▸ What needs to be done
Reproduce the data verbatim, starting at its first line and ending at the line that contains "Action: 399,287", with both of those lines included.

----

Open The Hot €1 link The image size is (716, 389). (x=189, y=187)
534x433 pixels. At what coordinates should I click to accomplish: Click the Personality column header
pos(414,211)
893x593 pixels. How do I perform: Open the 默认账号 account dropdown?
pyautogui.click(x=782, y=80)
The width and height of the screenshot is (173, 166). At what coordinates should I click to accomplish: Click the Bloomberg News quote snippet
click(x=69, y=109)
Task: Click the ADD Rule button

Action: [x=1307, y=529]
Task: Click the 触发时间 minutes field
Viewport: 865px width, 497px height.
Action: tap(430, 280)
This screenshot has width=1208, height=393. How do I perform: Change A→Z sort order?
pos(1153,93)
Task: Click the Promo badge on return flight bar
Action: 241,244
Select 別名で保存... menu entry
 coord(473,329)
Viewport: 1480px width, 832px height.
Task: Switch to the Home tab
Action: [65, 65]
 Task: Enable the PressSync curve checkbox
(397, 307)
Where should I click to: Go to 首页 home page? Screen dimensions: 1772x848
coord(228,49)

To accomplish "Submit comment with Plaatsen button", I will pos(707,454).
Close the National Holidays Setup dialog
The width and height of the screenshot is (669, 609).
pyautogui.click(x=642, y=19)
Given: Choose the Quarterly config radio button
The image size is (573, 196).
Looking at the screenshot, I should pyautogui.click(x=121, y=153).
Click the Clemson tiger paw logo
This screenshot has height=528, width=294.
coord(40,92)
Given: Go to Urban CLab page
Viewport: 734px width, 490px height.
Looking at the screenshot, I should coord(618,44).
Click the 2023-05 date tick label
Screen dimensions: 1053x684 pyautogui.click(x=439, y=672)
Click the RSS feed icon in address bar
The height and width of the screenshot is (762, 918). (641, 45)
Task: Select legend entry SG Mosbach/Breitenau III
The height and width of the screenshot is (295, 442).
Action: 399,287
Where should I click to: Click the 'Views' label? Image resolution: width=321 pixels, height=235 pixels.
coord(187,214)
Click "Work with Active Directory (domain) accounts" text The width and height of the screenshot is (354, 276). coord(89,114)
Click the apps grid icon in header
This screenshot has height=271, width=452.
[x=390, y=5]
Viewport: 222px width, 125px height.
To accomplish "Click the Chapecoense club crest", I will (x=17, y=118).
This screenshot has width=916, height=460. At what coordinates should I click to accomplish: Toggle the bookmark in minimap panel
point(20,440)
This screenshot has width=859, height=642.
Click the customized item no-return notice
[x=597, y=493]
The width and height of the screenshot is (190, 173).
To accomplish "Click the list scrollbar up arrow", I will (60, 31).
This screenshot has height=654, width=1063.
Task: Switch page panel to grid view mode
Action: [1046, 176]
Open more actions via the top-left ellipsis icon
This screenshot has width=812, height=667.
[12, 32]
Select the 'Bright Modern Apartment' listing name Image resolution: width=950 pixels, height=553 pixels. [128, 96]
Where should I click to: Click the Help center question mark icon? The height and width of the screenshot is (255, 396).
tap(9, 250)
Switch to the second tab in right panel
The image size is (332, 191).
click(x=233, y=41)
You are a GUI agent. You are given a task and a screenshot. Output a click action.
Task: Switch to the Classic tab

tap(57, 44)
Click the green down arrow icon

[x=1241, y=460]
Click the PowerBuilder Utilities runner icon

----

▸ Output of the exercise
Open The Hot €1 link The image size is (716, 389). (x=189, y=187)
534x433 pixels. At what coordinates should I click to accomplish: Click the Personality column header
pos(414,211)
893x593 pixels. How do I perform: Open the 默认账号 account dropdown?
pyautogui.click(x=782, y=80)
The width and height of the screenshot is (173, 166). At what coordinates should I click to accomplish: Click the Bloomberg News quote snippet
click(x=69, y=109)
Task: Click the ADD Rule button

Action: [x=1307, y=529]
Task: Click the 触发时间 minutes field
Viewport: 865px width, 497px height.
Action: tap(430, 280)
This screenshot has width=1208, height=393. How do I perform: Change A→Z sort order?
pos(1153,93)
Task: Click the Promo badge on return flight bar
Action: 241,244
Select 別名で保存... menu entry
 coord(473,329)
Viewport: 1480px width, 832px height.
Task: Switch to the Home tab
Action: [65, 65]
 Task: Enable the PressSync curve checkbox
(397, 307)
Where should I click to: Go to 首页 home page? Screen dimensions: 1772x848
coord(228,49)

To accomplish "Submit comment with Plaatsen button", I will pos(707,454).
Close the National Holidays Setup dialog
The width and height of the screenshot is (669, 609).
pyautogui.click(x=642, y=19)
Given: Choose the Quarterly config radio button
The image size is (573, 196).
Looking at the screenshot, I should pyautogui.click(x=121, y=153).
Click the Clemson tiger paw logo
This screenshot has height=528, width=294.
coord(40,92)
Given: Go to Urban CLab page
Viewport: 734px width, 490px height.
Looking at the screenshot, I should coord(618,44).
Click the 2023-05 date tick label
Screen dimensions: 1053x684 pyautogui.click(x=439, y=672)
Click the RSS feed icon in address bar
The height and width of the screenshot is (762, 918). (641, 45)
Task: Select legend entry SG Mosbach/Breitenau III
The height and width of the screenshot is (295, 442).
Action: 399,287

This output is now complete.